**Aim of the task:** How many of the lines below hold the string "Profil"? Say only the number.

**Records drawn from a dataset:**

==========

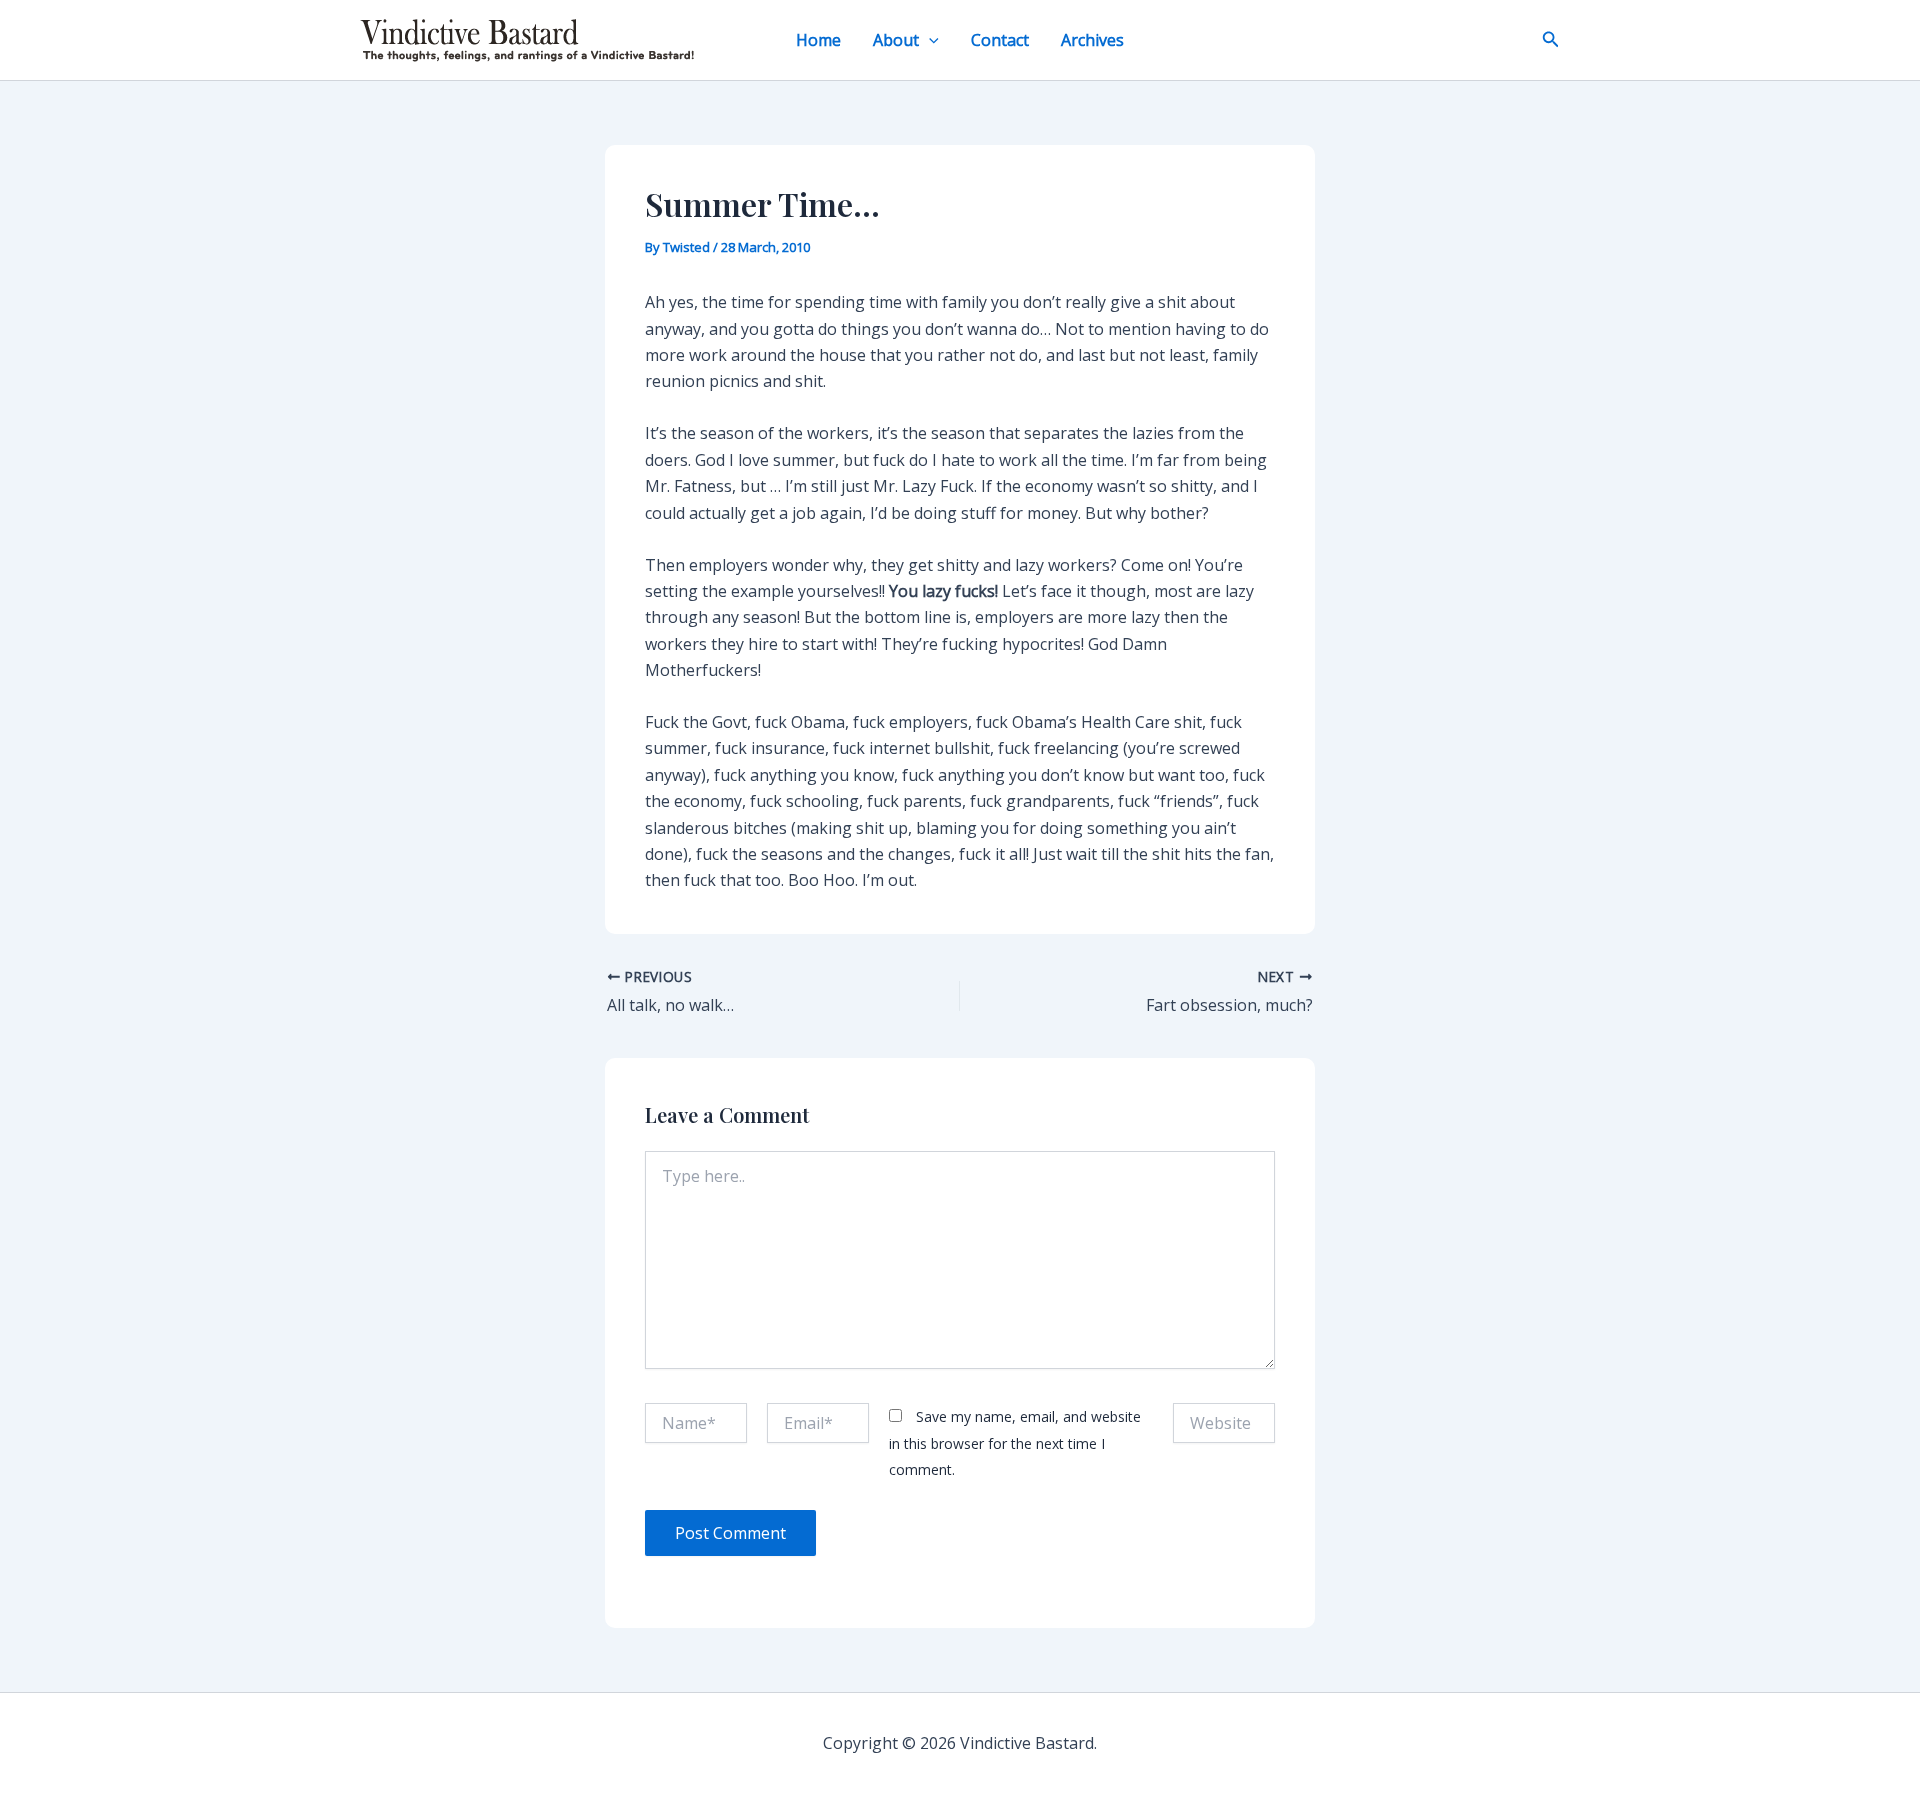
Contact (1000, 40)
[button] (929, 40)
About (896, 40)
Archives (1092, 40)
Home (818, 40)
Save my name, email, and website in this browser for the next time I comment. (1015, 1443)
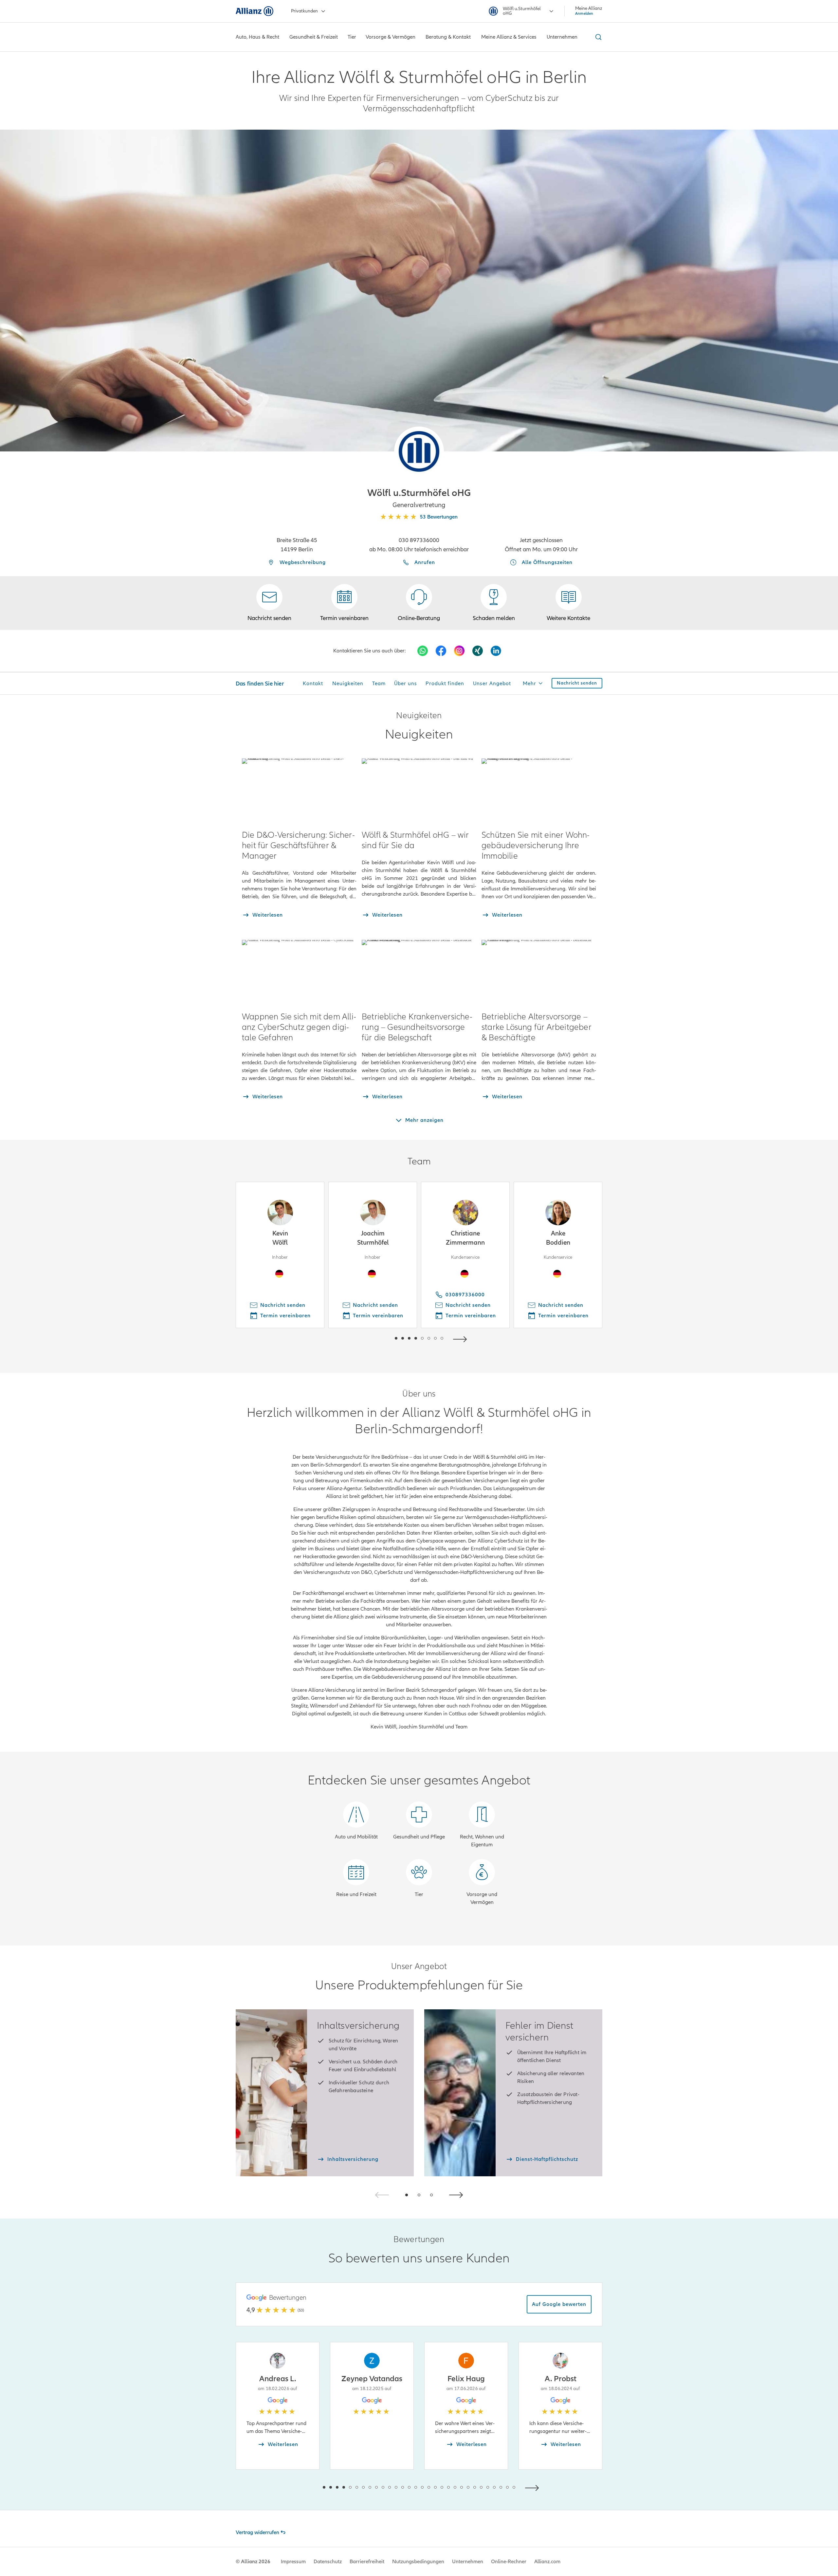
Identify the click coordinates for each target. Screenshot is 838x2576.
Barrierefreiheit (367, 2561)
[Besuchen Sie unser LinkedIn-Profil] (496, 651)
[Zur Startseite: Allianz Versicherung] (254, 11)
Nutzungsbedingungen (418, 2561)
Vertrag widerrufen (257, 2532)
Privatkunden (304, 11)
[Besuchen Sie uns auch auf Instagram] (459, 651)
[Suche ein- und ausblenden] (597, 37)
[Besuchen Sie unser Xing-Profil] (477, 651)
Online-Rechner (508, 2561)
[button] (419, 451)
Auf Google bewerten (559, 2304)
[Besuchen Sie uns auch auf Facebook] (441, 651)
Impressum (293, 2561)
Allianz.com (547, 2561)
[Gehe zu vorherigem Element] (376, 1338)
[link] (419, 603)
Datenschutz (328, 2561)
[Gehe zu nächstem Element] (461, 1338)
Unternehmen (467, 2561)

==========

**Response box:** 2